What happens when an audience member shouts “Kill the playwright” during a show….

By Cynthia Wands

This story brought back memories of doing live theatre.

Kathleen Warnock’s article from Howlround: Shouting “Kill the Playwright” in a Crowded Theatre

A relative from Baltimore_edited-1

 

 

 

 

 

 

 

 

 

 

 

I’ve had to improvise when drunk people walked onstage in an outdoor Shakespeare performance I was in, and I watched a fellow actor collapse onstage (I thought he really died in front of us but he survived), and I witnessed a choreographed duel get out of hand and two actors get slashed up (they got stitches), and then there was a special effects coffin that nearly killed the actor who was playing the unfortunate role of Dracula that night.
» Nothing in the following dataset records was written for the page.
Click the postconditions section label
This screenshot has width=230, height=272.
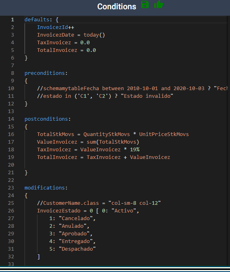point(46,119)

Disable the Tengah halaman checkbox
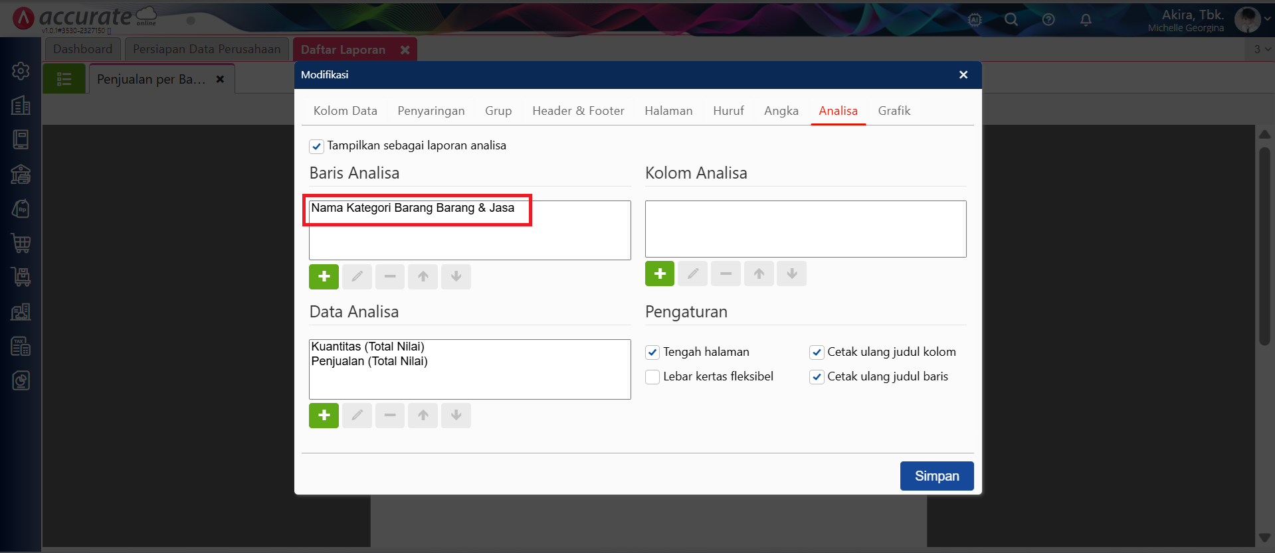tap(652, 353)
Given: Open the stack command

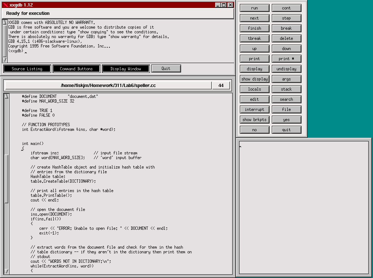Looking at the screenshot, I should pyautogui.click(x=286, y=89).
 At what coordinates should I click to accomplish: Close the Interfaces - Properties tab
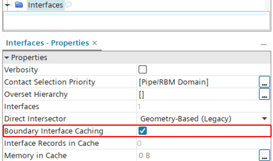click(x=95, y=43)
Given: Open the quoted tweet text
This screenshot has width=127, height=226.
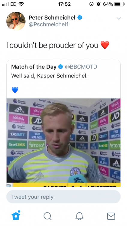Looking at the screenshot, I should pos(50,76).
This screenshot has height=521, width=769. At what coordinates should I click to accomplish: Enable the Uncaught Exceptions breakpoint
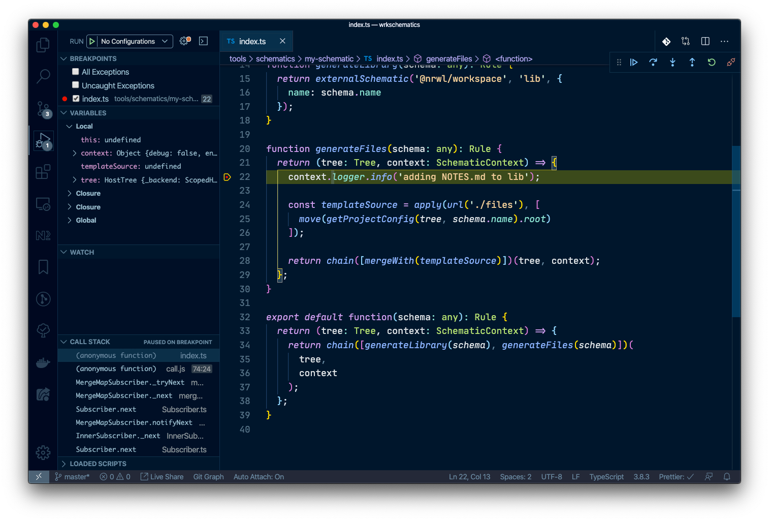click(75, 85)
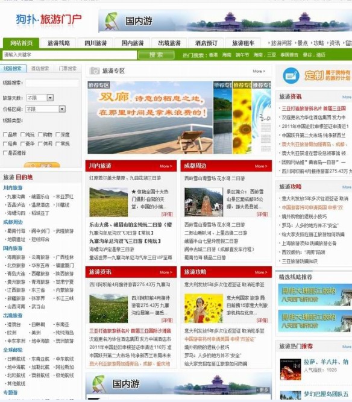Check the 是否推荐 checkbox

tap(5, 153)
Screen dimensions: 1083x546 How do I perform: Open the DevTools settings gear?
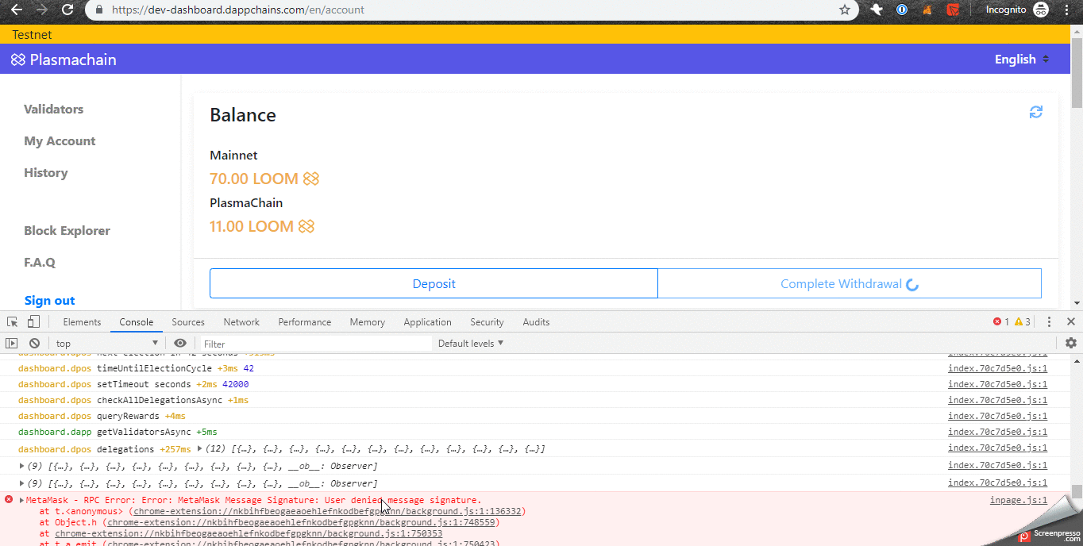(x=1071, y=343)
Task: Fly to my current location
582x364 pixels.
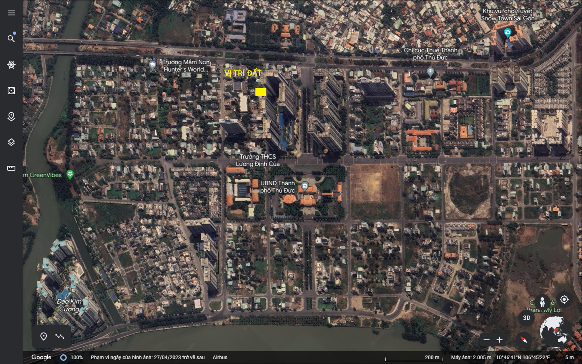Action: pyautogui.click(x=564, y=299)
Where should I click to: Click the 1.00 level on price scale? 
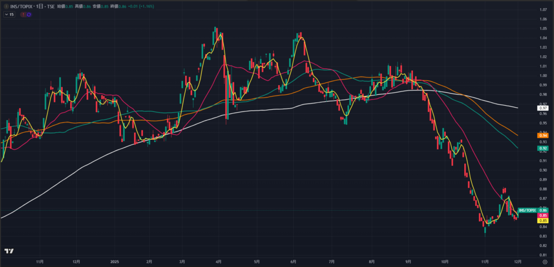[544, 75]
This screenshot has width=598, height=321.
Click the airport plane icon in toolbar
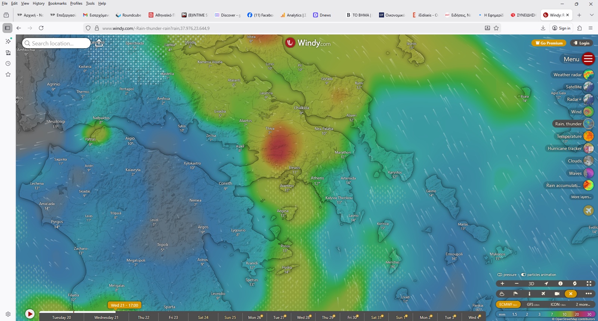coord(543,294)
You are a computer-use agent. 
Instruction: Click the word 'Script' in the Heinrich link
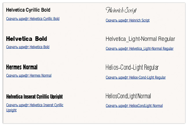[145, 20]
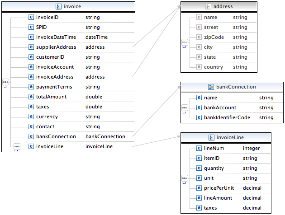The height and width of the screenshot is (215, 285).
Task: Click the complex type icon in address header
Action: 208,7
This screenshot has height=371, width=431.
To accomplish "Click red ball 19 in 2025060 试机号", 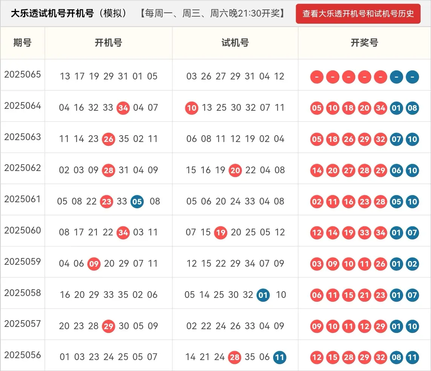I will click(x=220, y=233).
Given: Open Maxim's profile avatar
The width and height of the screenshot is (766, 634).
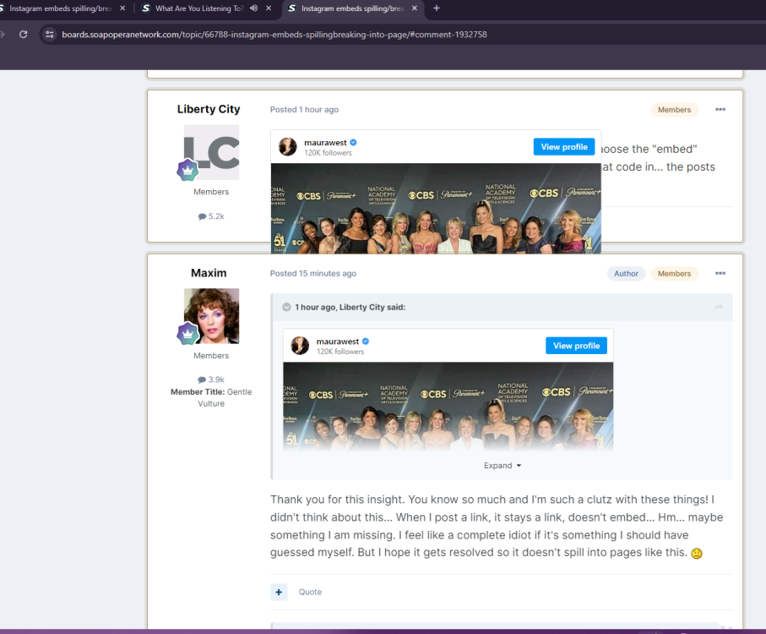Looking at the screenshot, I should pyautogui.click(x=211, y=315).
And I’ve sensed annoyance and disappointment in some of the (hostile? feeble?) applause at the end of some of the shows I’ve seen/performed in. I’ve also heard audiences scream obscenities to opera singers at their curtain calls. (really – opera!  boos and yells and slurs like you wouldn’t believe!)
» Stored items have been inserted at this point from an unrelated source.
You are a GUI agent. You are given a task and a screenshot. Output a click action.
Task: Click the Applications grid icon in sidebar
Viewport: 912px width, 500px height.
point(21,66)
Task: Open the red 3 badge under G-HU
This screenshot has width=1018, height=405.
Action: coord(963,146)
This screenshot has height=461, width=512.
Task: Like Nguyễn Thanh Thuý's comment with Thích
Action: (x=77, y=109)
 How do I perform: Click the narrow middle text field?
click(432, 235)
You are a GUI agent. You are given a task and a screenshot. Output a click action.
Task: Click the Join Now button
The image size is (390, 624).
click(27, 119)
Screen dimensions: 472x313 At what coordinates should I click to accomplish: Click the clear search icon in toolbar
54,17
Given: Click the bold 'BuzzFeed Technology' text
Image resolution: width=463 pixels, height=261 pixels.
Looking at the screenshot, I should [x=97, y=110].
But I realized, I also remember a time when I performed in theatre (and this will date me) before cell phones. Before iPads. Before Apple watches. This was back in a time when the idea that audiences might bring an electronic device to a performance was, well, far-fetched and bizarre, and not real. I remember this as a time that will never happen again: Pandora’s box has been opened and we will never again not know what roaming charges are.

I haven’t read this script,(“The Flick”) nor seen the play, but I did hear from friends who saw the production (which won the 2014 Pulitzer Prize for Drama and won the 2013 Obie Award for Playwriting and was awarded the 2013 Susan Smith Blackburn Prize ). The only comment I remember about this play is that the running time was over three hours long. (I remember thinking “Three hours? That’s like a Shakespeare? Or a Chekhov? It’s really over three hours long?”)

But I do still wonder about an audience member shouting from the back of the house, (just before intermission):  “Kill the playwright!”

“Kill the playwright” ?

It sounds so theatrical, and far-fetched, and bizarre, of course, it had to happen in real life.